Фрагмент страницы:

-=-=-=-=-

Мы вышли в коридор, закурили. Воспользовавшись паузой, Владимир Иванович отдал несколько распоряжений по телефону и подписал у секретаря две-три бумаги.

— Ну вот, я готов. Пошли. Откуда мы начнем, Олег Георгиевич?

— Я думаю, что если гостей провести по всему циклу, по всему нашему хозяйству, то нам и дня не хватит.

Я опять ругнул себя в душе за то, что до сих пор не выбрался сюда пораньше, не в такое суетливое время.

Пока шли по коридору института, Олег Георгиевич рассказал об отборе собачонок для полетов. Оказывается, дело это очень непростое. Животные должны обладать вполне определенными данными. Вес их не должен превышать 6–7 килограммов, однако комнатные декоративные породы, вроде болонок или такс, не подходят, так как они слишком избалованы человеком и нежны. Лучшими считаются обыкновенные, беспородные собаки, дворняжки. Они наиболее выносливы и неприхотливы.

Мы выходим на большой двор. Много деревьев. Ветерок крутит по асфальтовым дорожкам желтые тополиные листья. Слышится разноголосый собачий лай.

— Здесь площадки для прогулок, а вот там, дальше, виварий — помещение, где собаки живут в специальных небольших клетках.

Олег Георгиевич провел нас к зданию, стоящему в глубине двора. По узкому коридору проходим внутрь. Помещение круглое, нижняя часть стены глухая, под потолком ряд окон. Металлическая прочная сетка огораживает установленную в середине помещения центрифугу — стальную ферму, приводящуюся, как карусель, в быстрое вращение мощным двигателем.

-=-=-=-=-

Задания для выполнения:
**A)** Ответьте на вопросы по фрагменту:
(i) Какой вес не должны превышать собаки, отбираемые для полетов?
(ii) Что называют виварием?
(iii) Что огораживает металлическая прочная сетка в круглом помещении?
**B)** Отредактируйте фрагмент: приведите весь текст начиная с «Мы вышли в коридор, закурили.» и вниз до «такое суетливое время.», заменив «секретаря» на «помощника».
Строки не имеют к этому никакого отношения.

Собранные данные:
-=-=-=-=-

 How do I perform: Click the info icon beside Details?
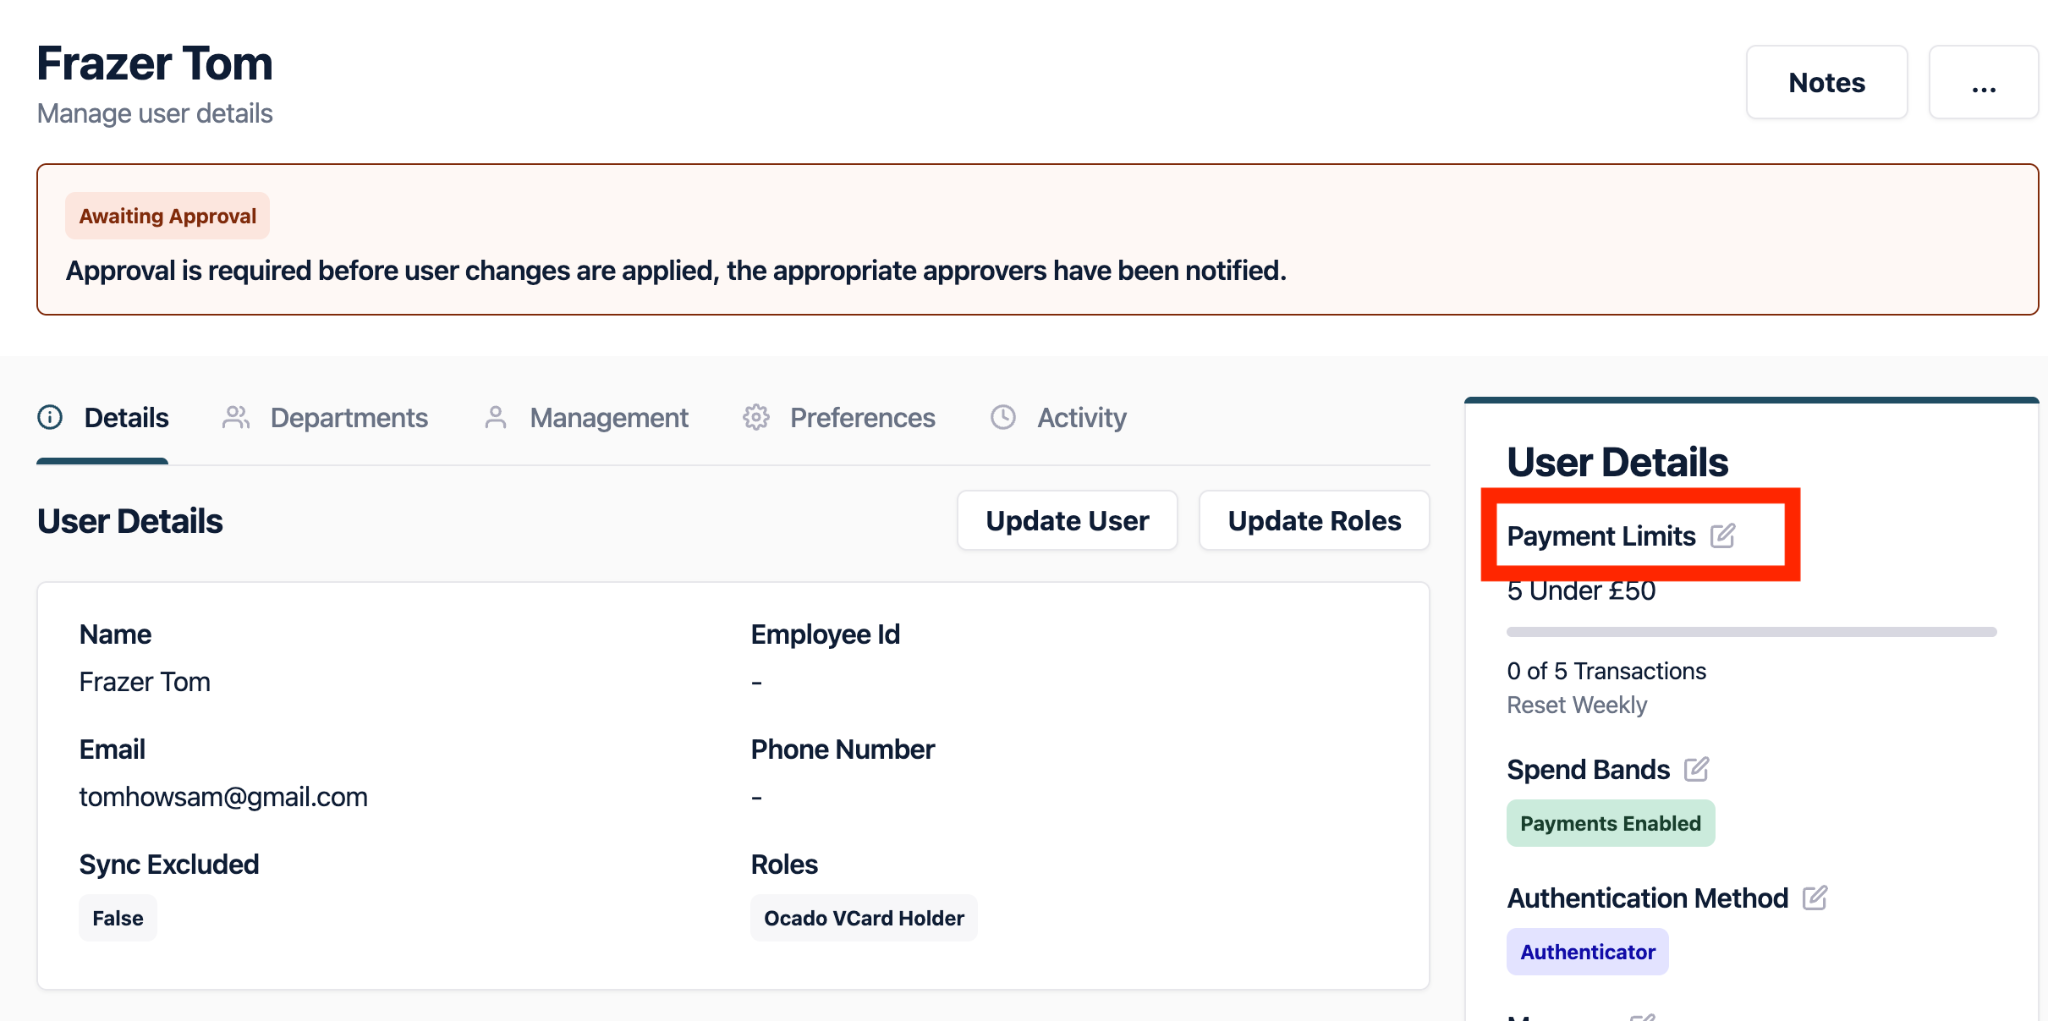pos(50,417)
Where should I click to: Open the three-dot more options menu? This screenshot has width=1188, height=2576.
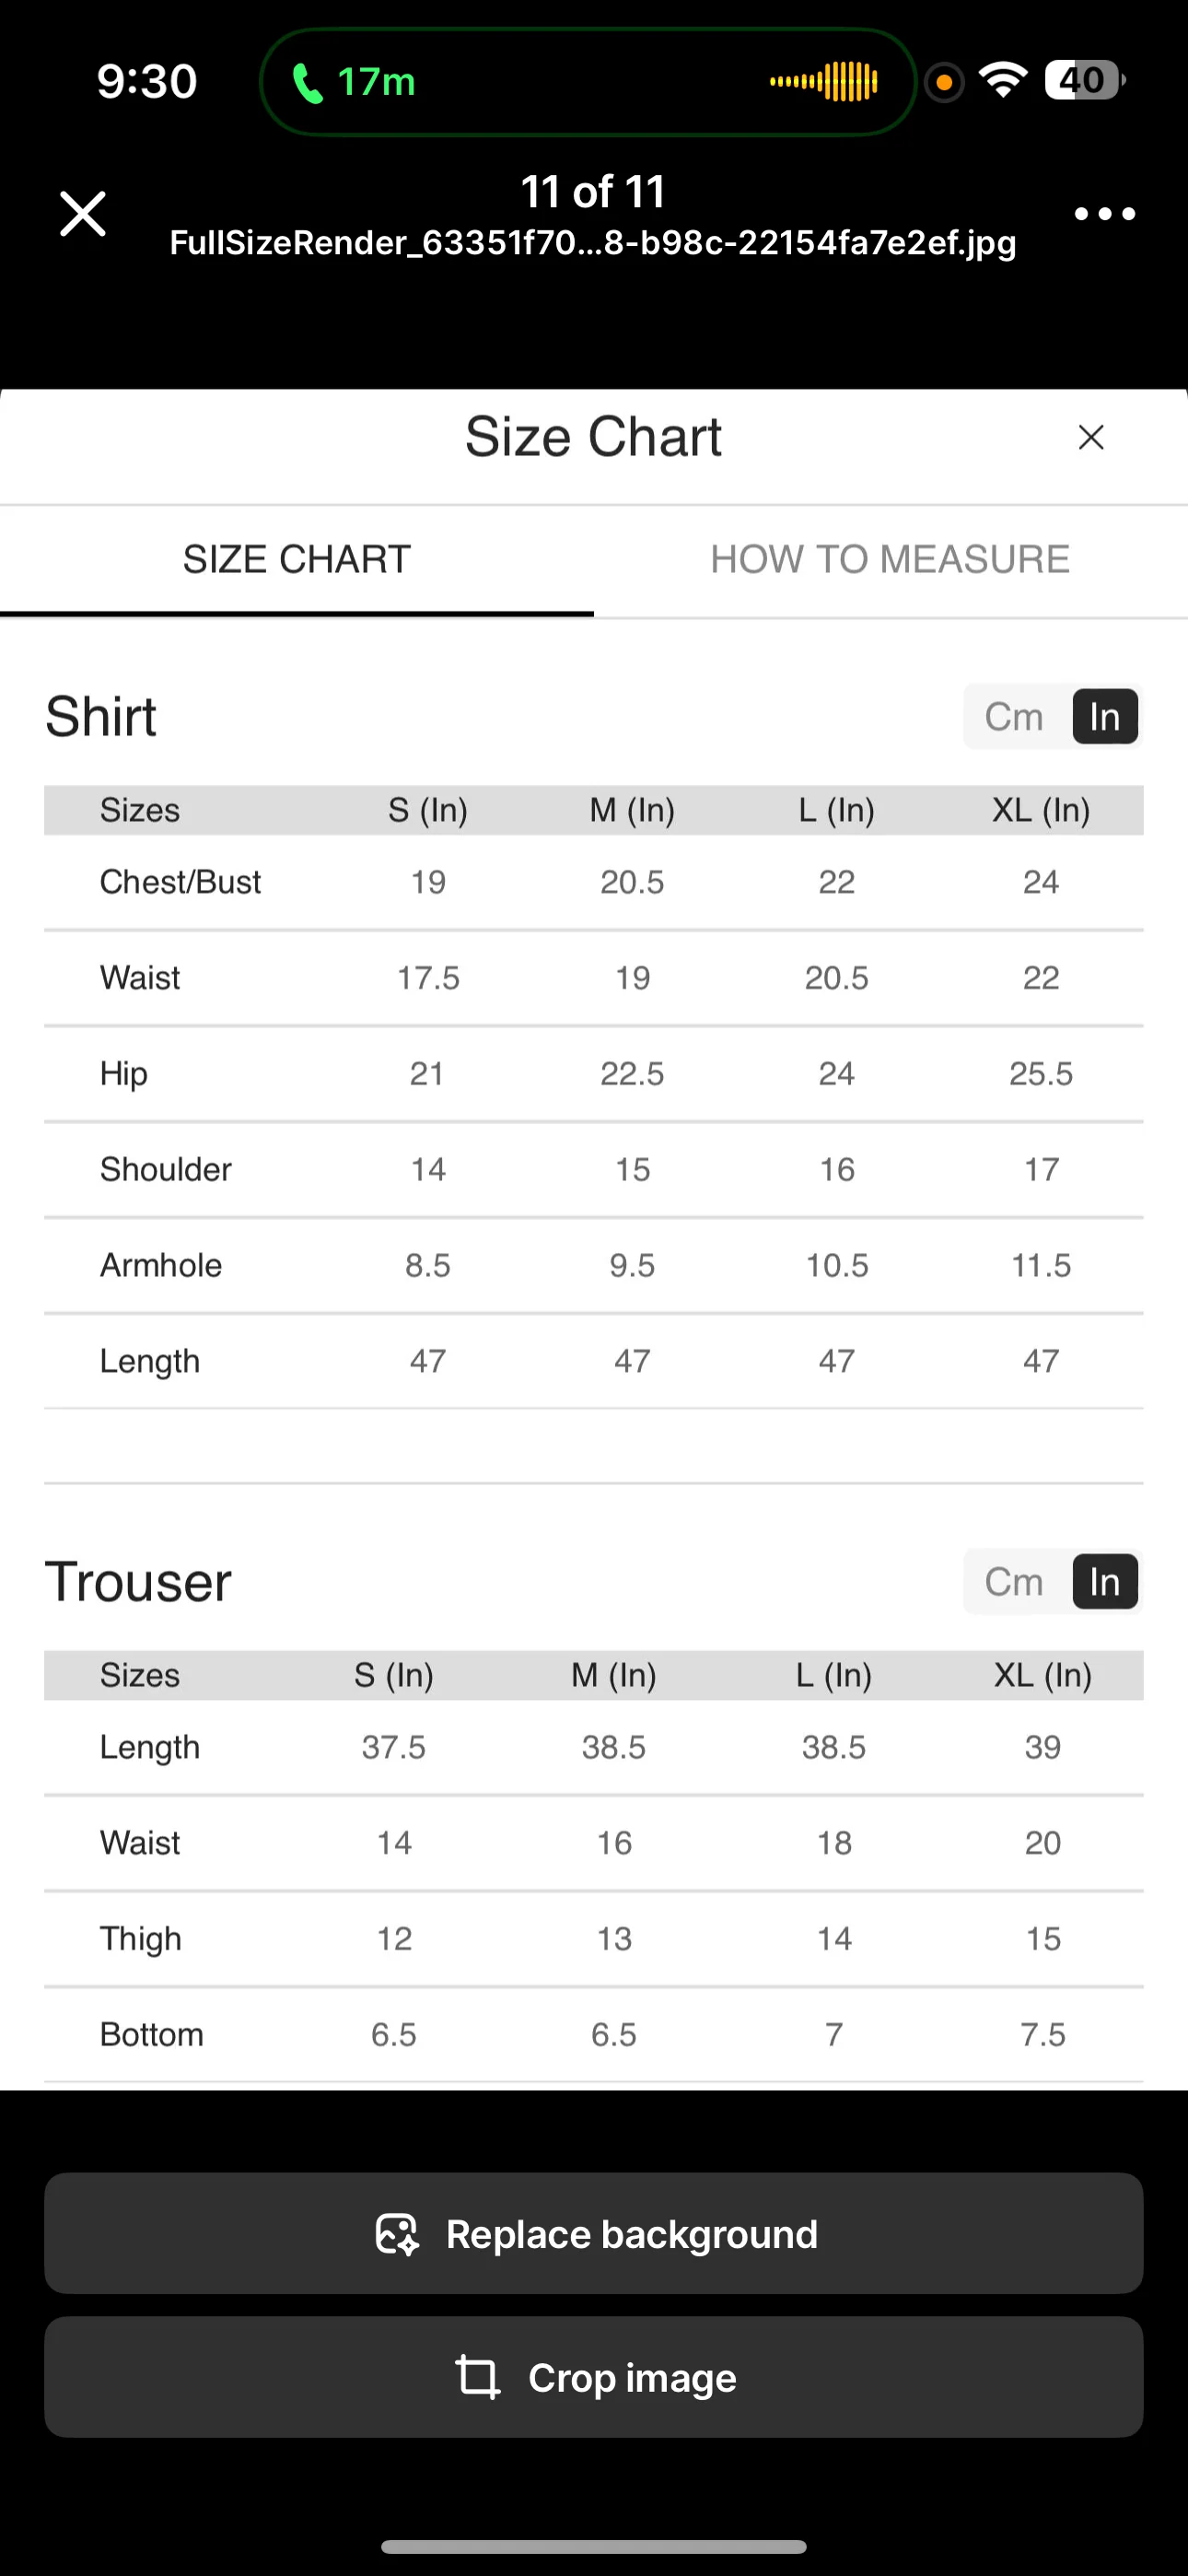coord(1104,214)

-=-=-=-=-

Ожидаемые результаты:
**A)**
(i) 6–7 килограммов.
(ii) Помещение, где собаки живут в специальных небольших клетках.
(iii) Центрифугу, установленную в середине помещения.

**B)**
Мы вышли в коридор, закурили. Воспользовавшись паузой, Владимир Иванович отдал несколько распоряжений по телефону и подписал у помощника две-три бумаги.

— Ну вот, я готов. Пошли. Откуда мы начнем, Олег Георгиевич?

— Я думаю, что если гостей провести по всему циклу, по всему нашему хозяйству, то нам и дня не хватит.

Я опять ругнул себя в душе за то, что до сих пор не выбрался сюда пораньше, не в такое суетливое время.